(Stored data entries)
__________

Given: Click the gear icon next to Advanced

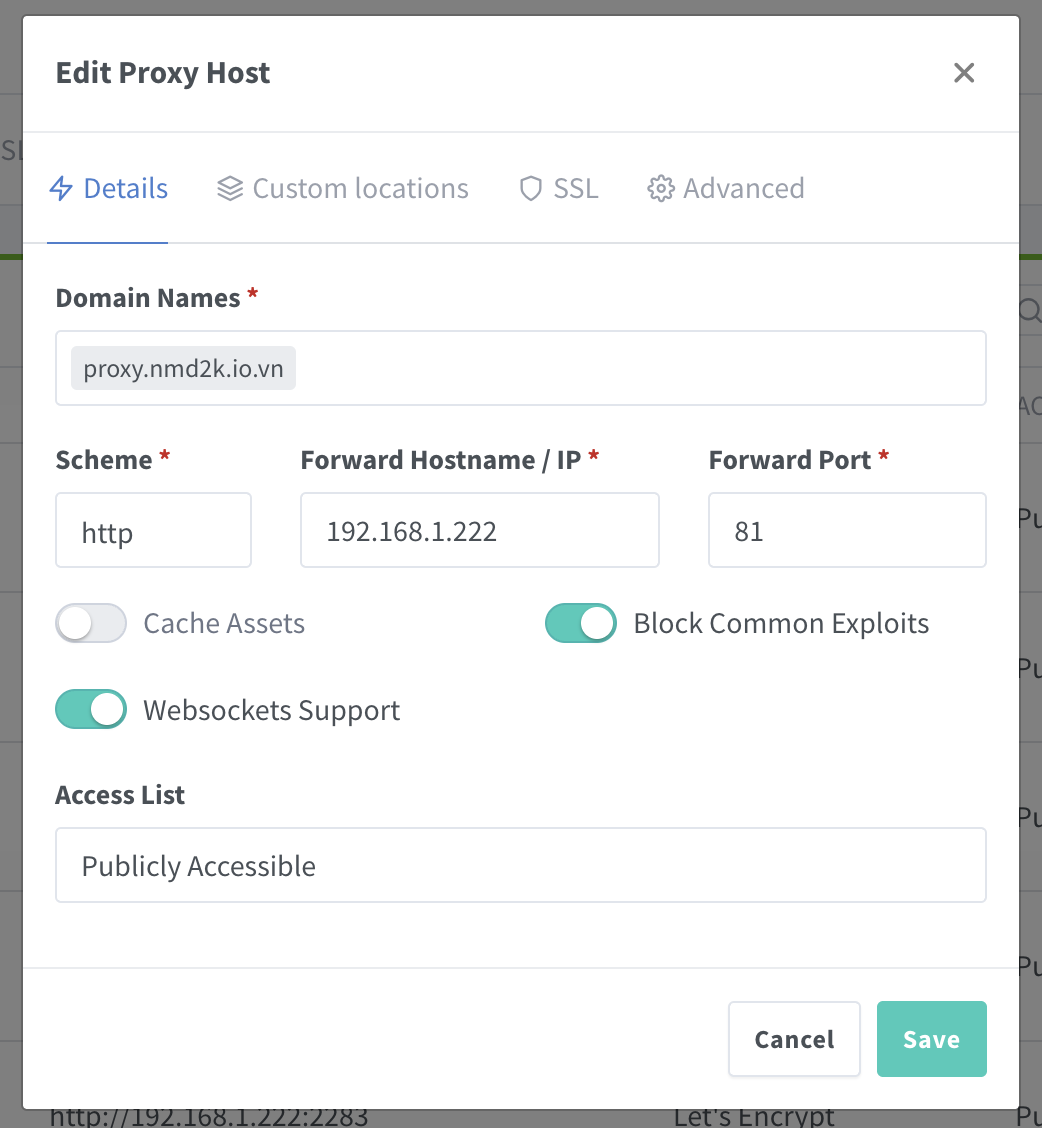Looking at the screenshot, I should [661, 189].
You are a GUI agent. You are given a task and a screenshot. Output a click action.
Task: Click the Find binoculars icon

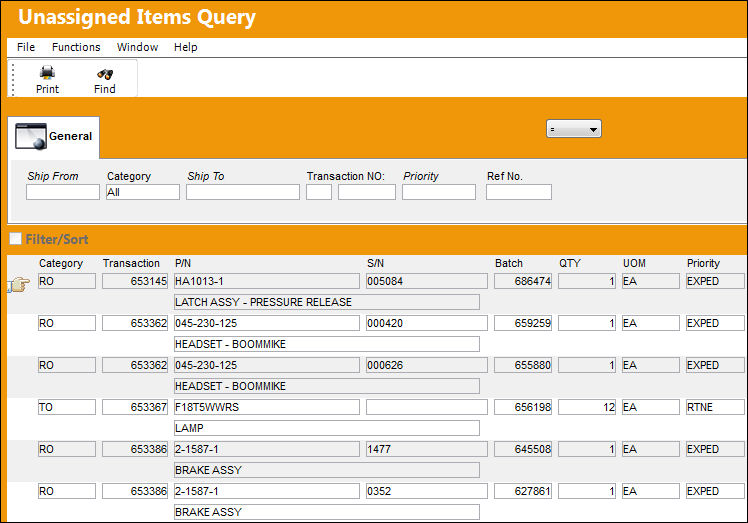click(x=105, y=74)
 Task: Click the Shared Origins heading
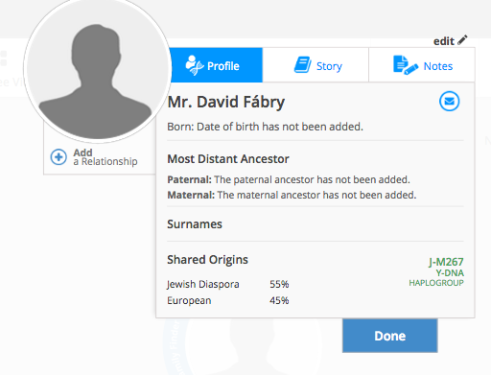[208, 260]
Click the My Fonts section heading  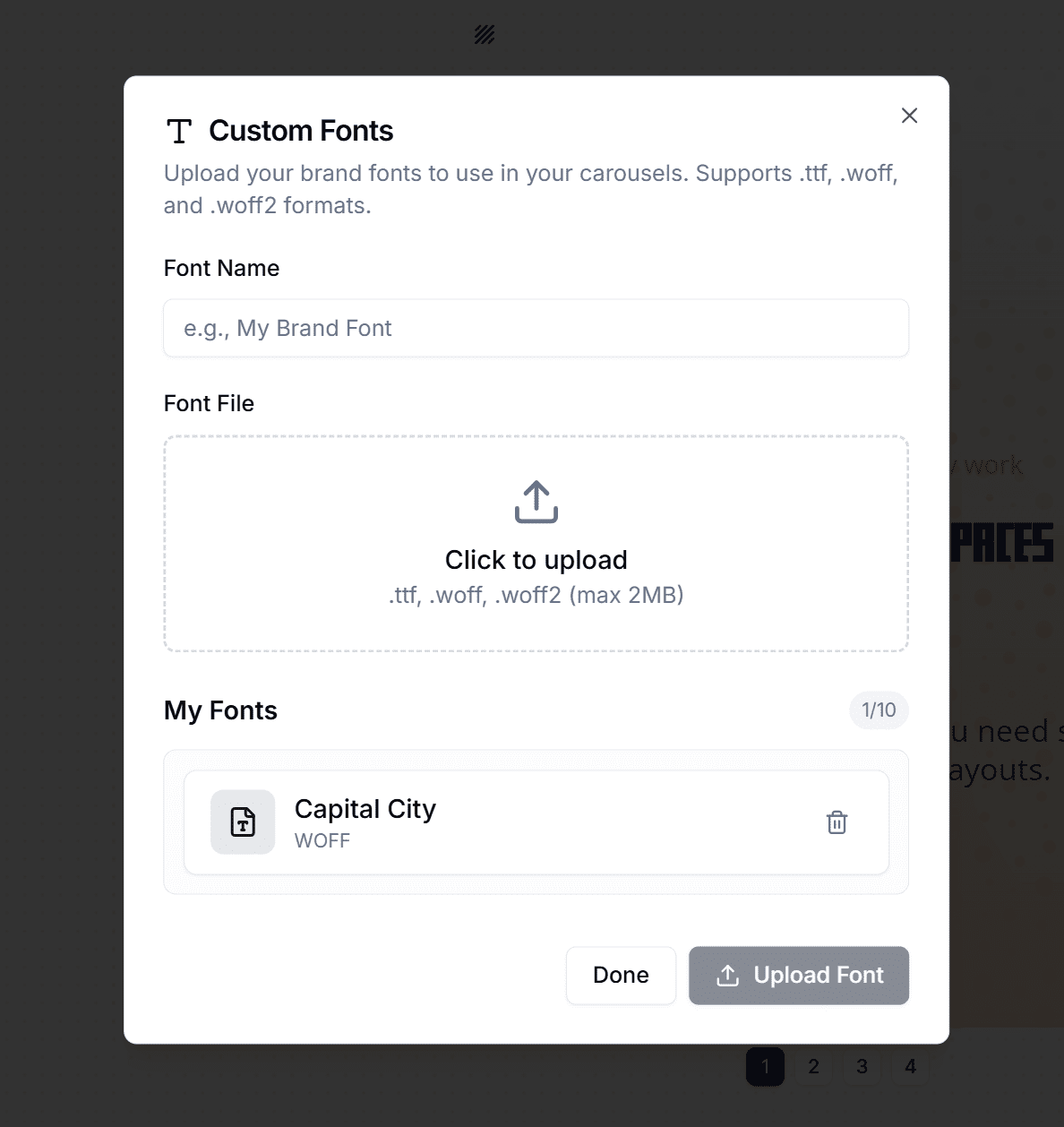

__________

» ASSIGNMENT:
Pictures are to be left out; please print the rest of the records above word for word.

» SOLVED EXERCISE:
Given: Click the gear icon next to Advanced

Looking at the screenshot, I should [661, 189].
You are a GUI agent. You are given a task and a screenshot. Output a click action.
Task: Click the Find binoculars icon

click(x=105, y=74)
 Task: Click the Shared Origins heading
[208, 260]
Click the My Fonts section heading  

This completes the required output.